It is perhaps significant that Weston has retired from the Foreign Service. Most of the other diplomats who were privately so dismissive of her joined the fawning chorus of congratulations once she became Secretary of State. The same process has been obvious in the media, where her career has been written up as if she were some combination of Metternich and Mother Teresa.

In fact, most of the press who covered Albright at the UN had as little time for her as she had for them. Her spinman would go straight to Washington to get the pliable coverage he wanted, bypassing the New York staff. From the time of her arrival at the UN, it was obvious where her ambitions lay, and her media effort was directed solely at the State Department. However, she had apparently been cautioned that it would not do to look too eager, so everyone was supposed to conspire in pretending that it was not so.
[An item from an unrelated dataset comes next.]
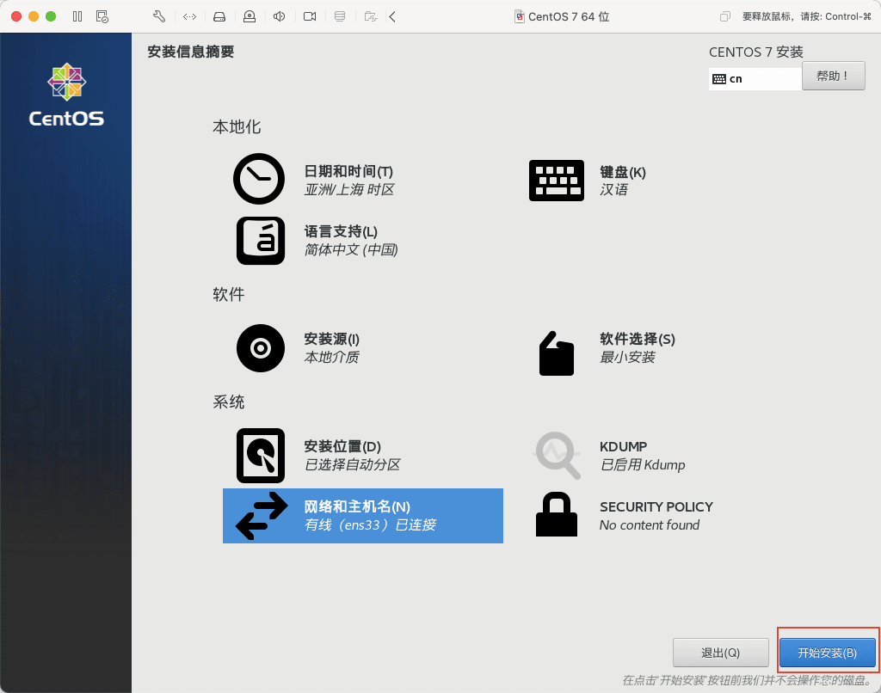The height and width of the screenshot is (693, 881).
Task: Click the VM settings wrench icon
Action: (x=158, y=16)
I must confess an interest here. Not long after Albright took over, her spokesman, Jamie Rubin, bell, book and candled me from the US Mission in 1994 for writing a profile of Albright in the New York Observer that referred to her "barely concealed ambitions...to become Secretary of State." Rubin complained that I had not recorded his denial of any such ambition; she and her staff have a strong view of the proper role of journalists: as stenographers whose task is to write down every word.

When the Washington Post's Michael Dobbs revealed his findings about Albright's family being massacred during World War II, Blackman records that Albright's response was to call Post publisher Katharine Graham, who wisely realized that it was too late to do anything about the story. Rubin's response was to spoil Dobbs's scoop by leaking his results to other outlets who could assure a more sympathetic, if not sycophantic, stance. Later, one press occasion in Belgrade was canceled simply because Dobbs was the pool reporter.
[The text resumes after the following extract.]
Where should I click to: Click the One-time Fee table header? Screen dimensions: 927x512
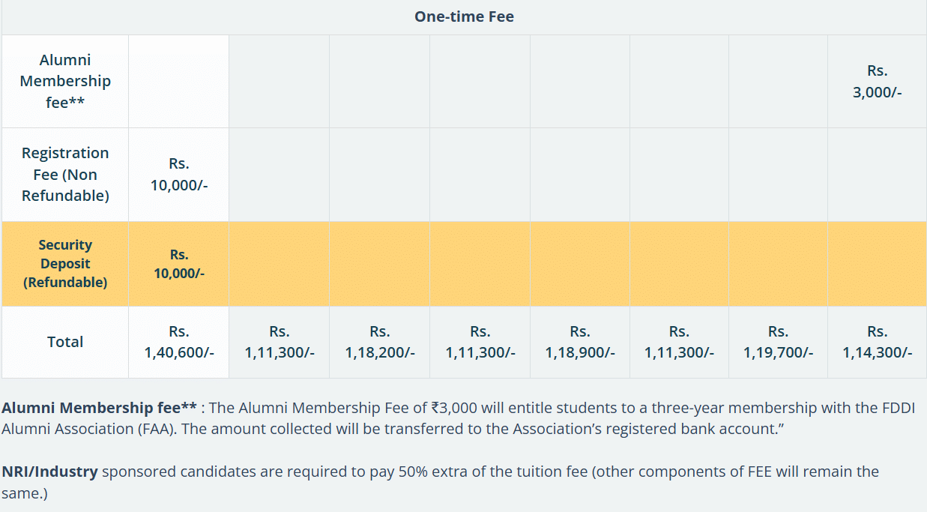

Blackman says she asked Albright about the prevailing State Department doctrine that if someone writes something 99 percent positive and 1 percent negative about her, she will focus on the 1 percent. The champion of free speech and the American way of life told her chillingly, "So eliminate the 1 percent." It is to Blackman's credit that she has significantly exceeded the single percent. While most of her editorializations are in the traditional inside-the-Beltway mode of never attacking a possible source and the impressive negative percentage is always ascribed to others, I'd be surprised if Blackman ever got another exclusive interview. In Washington, access is given to stenographers, not investigators.
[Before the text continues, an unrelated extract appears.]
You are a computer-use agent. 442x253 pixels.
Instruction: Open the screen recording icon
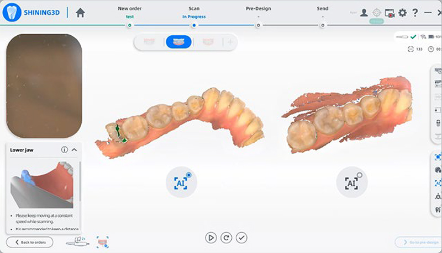[390, 13]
Blackman's integrity and resourcefulness show through the pink cotton wool padding. I only wish she had adopted the persona of the little girl revealing the insubstantiality of Empress Albright's new clothes and dug a little deeper. She could have explained just why Albright is the perfect embodiment of this Administration's content-free foreign policy, in which one deranged Senator from North Carolina or a campaign donation from a banana magnate has more weight than all of America's allies put together, let alone the rest of the world.

About Ian Williams

Ian Williams is The Nation's UN correspondent.

He frequently comments on world events on Hardball, The O'Reilly Factor, Scarborough Country, UN TV and other media outlets. He is the author of Rum: A Social and Sociable History of the Real Spirit of 1776 (Nation Books). more...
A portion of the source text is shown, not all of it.